The South China Craton has played a critical role in refining our understanding of the co-evolution of life and surface environments in the Late Neoproterozoic and Early Paleozoic. From fossils of early metazoan embryos to the many examples of exceptional preservation throughout the Cambrian Explosion, South China holds an outstanding record of animal evolution across this critical transition. Similarly, rocks preserved in South China hold key insights into the changing ocean chemistry that accompanied this extraordinary time. Work form Sahoo and others (2016, Geobiology) used redox sensitive metal enrichments in the Ediacaran Doushantuo Formation to demonstrate that the redox state of Late Neoproterozoic oceans was highly dynamic, rather than stably oxygenated or anoxic as had been suggested previously.

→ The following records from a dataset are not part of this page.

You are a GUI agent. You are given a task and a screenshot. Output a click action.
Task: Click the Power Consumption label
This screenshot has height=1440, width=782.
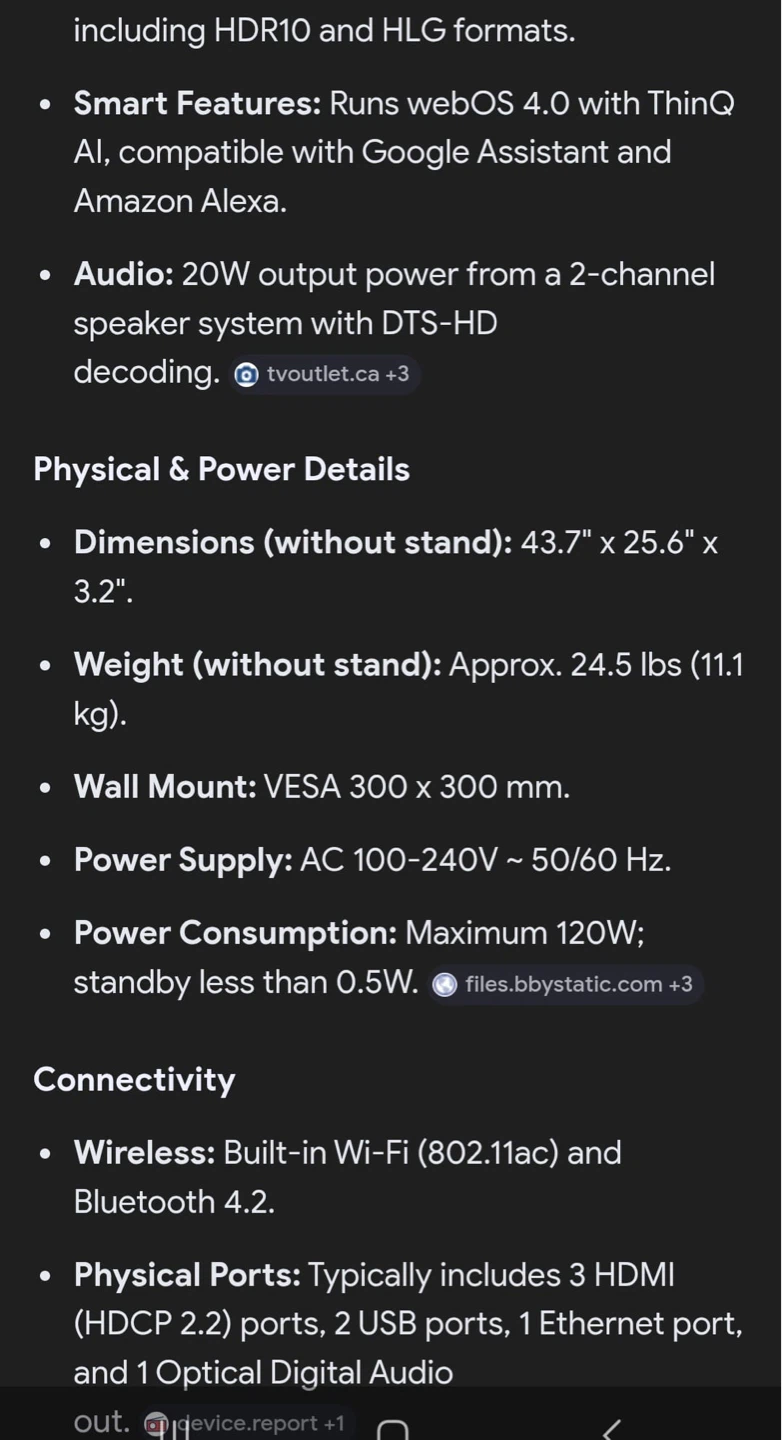tap(236, 933)
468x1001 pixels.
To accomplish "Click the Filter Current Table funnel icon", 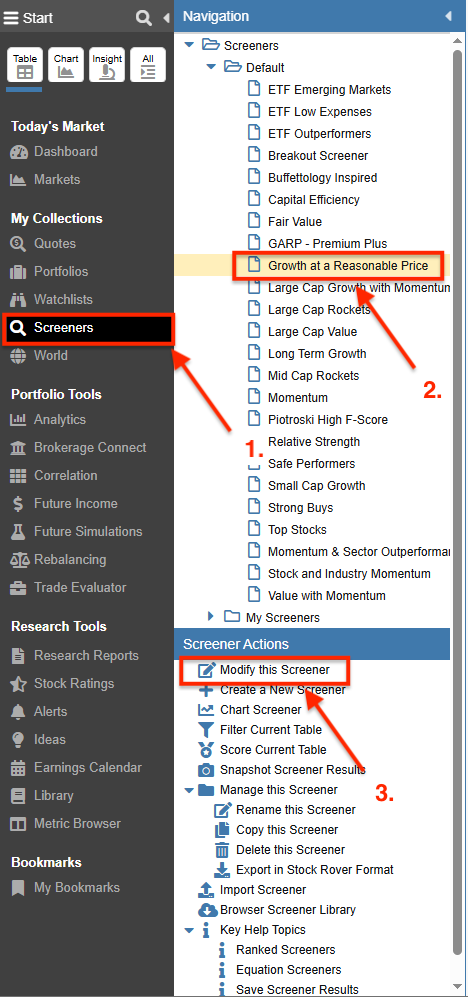I will pyautogui.click(x=206, y=730).
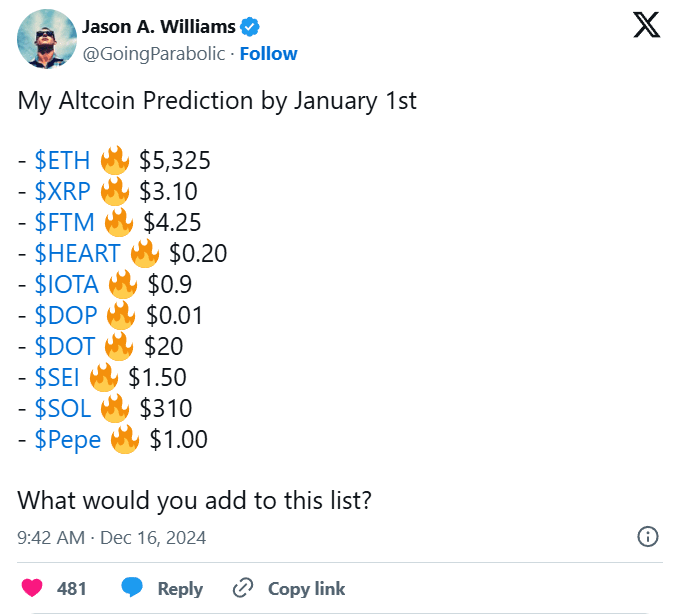Open the $SOL cashtag link
Image resolution: width=680 pixels, height=614 pixels.
tap(63, 409)
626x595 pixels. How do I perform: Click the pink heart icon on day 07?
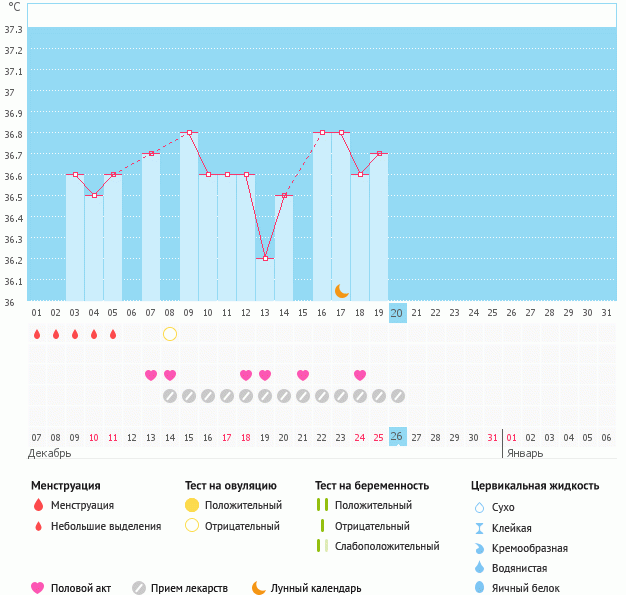click(151, 375)
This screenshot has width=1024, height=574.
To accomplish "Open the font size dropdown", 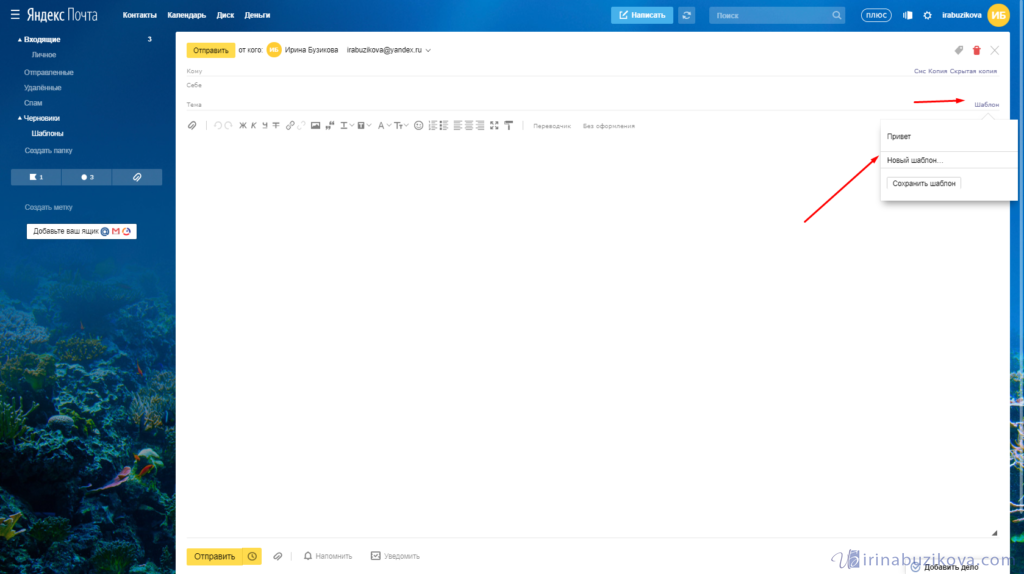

To address how basinal water chemistry continued to evolve into the Phanerozoic, we have investigated the Ediacaran/Cambrian Liuchapo and Jiumenchong formations as captured by drill core from eastern Guizhou. The sampled interval contains an enigmatic, widespread horizon that is strongly enriched in Ni and Mo. We have taken a multi-proxy approach to investigate this layer and its implications for strata above and below (i.e., whether these extreme enrichments and the adjacent strata carry straightforward global-scale paleoceanographic information). Our Fe speciation data indicate that conditions were sulfidic throughout much of the studied interval. While trace metal concentrations are dramatically enriched in the Ni/Mo interval, their concentrations return to modest levels above it, where they are stable for ~10 m before decreasing along with indications of changing local redox. This trend suggests that the source of metals to the Ni/Mo layer did not persist after the deposition of the layer itself. Further, by the time this source was exhausted, the background reservoir of these metals was low, sufficient only to provide small enrichments. The essential implication is that deep ocean anoxia and euxinia, as for the Proterozoic, were regular, if not dominant, features of the Cambrian world. As such, fundamental changes in global marine redox were not found in association with the explosion of Cambrian animal life.